В Трумейки он приехал вместе со своей сестрой, Дануськой, сорокалетней высокой и костлявой горянкой с черными как смоль волосами и крючковатым носом ведьмы. Священник Мизерера тоже был высоким, гибким, с пружинящими движениями и громким голосом, привычным к крику в горах. Кожа у него была смуглая, брови кустистые и черные, волосы гладко причесаны. Женщинам он казался необыкновенно красивым, и некоторые жалели, что вместо того, чтобы осчастливить кого-то из них, он дал обет чистоты. Глаз у него был действительно необычайно меткий, что вызывало зависть у коменданта гминного отделения милиции. Вскоре, впрочем, он вступил в местный охотничий кружок и был единогласно избран ловчим, то есть главнейшей персоной среди здешних охотников.
На первое богослужение в костел в Трумейках любопытство привело огромную толпу людей со всего прихода, верующих и неверующих, посещающих обычно костел и не посещающих, атеистов и язычников, исследователей Священного писания. А день не был подходящим для такого большого сборища, потому что лил весенний дождь и через дыры в крыше проникал внутрь костела.
После Евангелия влез священник Мизерера на крутой и высокий амвон, который когда-то был красиво позолочен, а теперь краска с него почти совсем облезла. Положил перед собой толстые книги: Священное писание и труд св. Августина «О царствии Божьем». И с такими к собравшимся обратился словами:
— О приходе Трумейки я слышал, что он — наибеднейший в стране, а сердца у здешних людей затвердевшие и многие из них отвернулись от Бога. А знаете ли вы, что вера — это дар милости Божьей, которую Господь Бог разделил между людьми? Где же милость Божья, которую Господь Бог в мудрости своей для прихода Трумейки предназначил? Вот я и прибыл для того, чтобы эту милость для вас отыскать. Увидеть, где она спряталась. И найду ее, хоть бы под землю нужно было спуститься, в сараи и хлевы заглядывать, с Сатаной бороться. И говорю вам, что чуть-чуть — и я возвращу вам эту милость.
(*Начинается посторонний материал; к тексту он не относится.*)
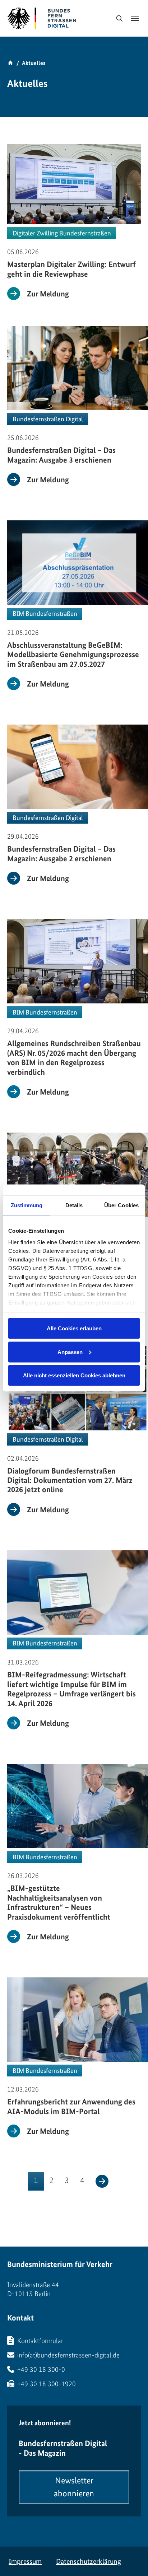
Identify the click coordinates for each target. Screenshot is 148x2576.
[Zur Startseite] (21, 18)
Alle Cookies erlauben (74, 1328)
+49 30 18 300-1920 (46, 2384)
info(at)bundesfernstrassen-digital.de (68, 2355)
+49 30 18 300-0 (41, 2369)
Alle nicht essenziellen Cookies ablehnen (74, 1375)
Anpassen (70, 1352)
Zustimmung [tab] (27, 1205)
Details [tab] (74, 1205)
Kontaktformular (40, 2341)
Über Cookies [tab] (121, 1205)
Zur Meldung (48, 293)
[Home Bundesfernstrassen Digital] (61, 18)
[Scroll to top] (130, 2558)
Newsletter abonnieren (74, 2486)
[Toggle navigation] (135, 18)
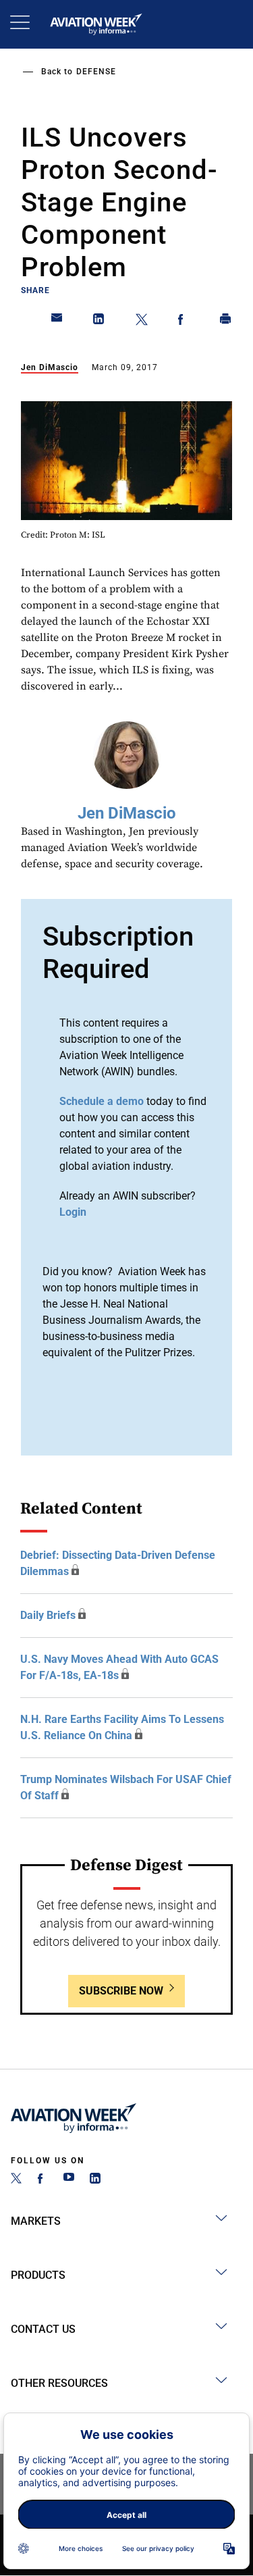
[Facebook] (42, 2179)
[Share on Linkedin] (99, 321)
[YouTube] (68, 2179)
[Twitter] (16, 2179)
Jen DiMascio (49, 367)
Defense (96, 71)
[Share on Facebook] (183, 321)
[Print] (226, 321)
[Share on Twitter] (142, 321)
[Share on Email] (57, 321)
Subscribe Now (121, 1990)
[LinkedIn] (95, 2179)
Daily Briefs (48, 1615)
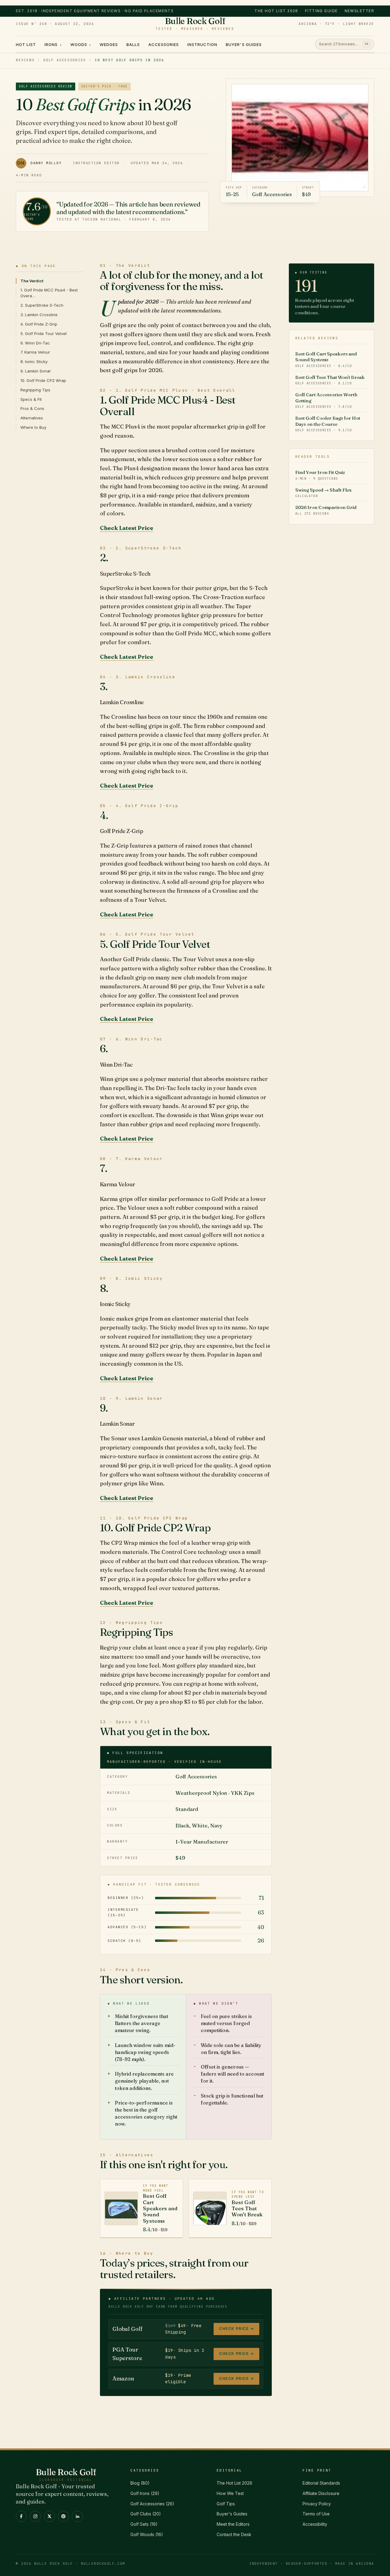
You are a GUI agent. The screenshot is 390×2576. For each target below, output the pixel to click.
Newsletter (359, 11)
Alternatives (31, 417)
Тишина была в костеле, только время от времени какой-нибудь старец покашливал. А священник Мизерера ударил кулаком в деревянный пюпитр на амвоне и загремел:
— Мой предшественник, ксендз Дуриаш, помилуй, Господи, его душу, умер с голоду, потому что вы его уморили, жалея податей на костел. В страшной муке умирал, а никто из вас не подумал, чтобы ему жирной корейки принести, сальца, золотых яичек, дичины. В других приходах священники в толстых мехах ходят, а вы своего ксендза голодом заморили. Но говорю вам, что с этим покончено.
В костеле сделалось шумно, и страх охватил людские сердца. Взгляды устремились к доктору, который когда-то сообщил людям, что ксендз Дуриаш умер от рака желудка и никакой пищи принимать не мог, а что съедал то сразу возвращал. Но лицо доктора Негловича было непроницаемо, бровь у него не дрогнула, и улыбка не появилась в уголках рта. Он только смотрел куда-то вверх, на дырявую крышу, откуда лило ручьем, — посреди костела образовалась большая лужа. Тем временем священник Мизерера проповедовал дальше:
— Я подтянул сутану и, как пилигрим, обошел свой приход, ходил по полям, по межам и по лесам. И что я видел? Вот именно, что ничего не видел. Ни зайчика, который радостно скачет, ни куропатки, которая, мелькая ножками, в молодом жите скрывается, ни кабанов лохматых, ни козликов, ни серенок изящных. Что случилось с этими зверюшками? Что вы сделали с творением Божьим? Разве не сказано в Священном писании: «И создал Бог зверей земных, и увидел Бог, что это хорошо»? Но вовсе не хорошо, потому что я не увидел этих творений Божьих ни на полях, ни в лесах. Потому что браконьерствуете! Потому что силки расставляете и ловушки разные. Но говорю вам, что ни один браконьер и расставляющий силки отпущения грехов у меня не получит, пока крестом не полежит в этой луже, которую вы видите посреди костела.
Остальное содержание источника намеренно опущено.